Physics-Informed autoencoder for DSC-MRI Perfusion post-processing: application to glioma grading
This addresses the challenge of accurate and robust perfusion parameter estimation in clinical DSC-MRI for glioma patients, though it is incremental as it builds on existing deep learning approaches with a novel self-supervised twist.
The paper tackles the problem of noise and motion artifacts in DSC-MRI perfusion analysis for brain tumors, which can lead to incorrect parameter estimates, by proposing a physics-informed autoencoder that decodes perfusion parameters without third-party software. The method shows reliable glioma grading results comparable to other algorithms with lower computation time and competitive performance under high noise.

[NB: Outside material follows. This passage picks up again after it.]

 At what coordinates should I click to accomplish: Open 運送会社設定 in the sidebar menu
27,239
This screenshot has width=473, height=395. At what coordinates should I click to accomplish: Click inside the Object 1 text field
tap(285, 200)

DSC-MRI perfusion is a medical imaging technique for diagnosing and prognosing brain tumors and strokes. Its analysis relies on mathematical deconvolution, but noise or motion artifacts in a clinical environment can disrupt this process, leading to incorrect estimate of perfusion parameters. Although deep learning approaches have shown promising results, their calibration typically rely on third-party deconvolution algorithms to generate reference outputs and are bound to reproduce their limitations. To adress this problem, we propose a physics-informed autoencoder that leverages an analytical model to decode the perfusion parameters and guide the learning of the encoding network. This autoencoder is trained in a self-supervised fashion without any third-party software and its performance is evaluated on a database with glioma patients. Our method shows reliable results for glioma grading in accordance with other well-known deconvolution algorithms despite a lower computation time. It also achieved competitive performance even in the presence of high noise which is critical in a medical environment.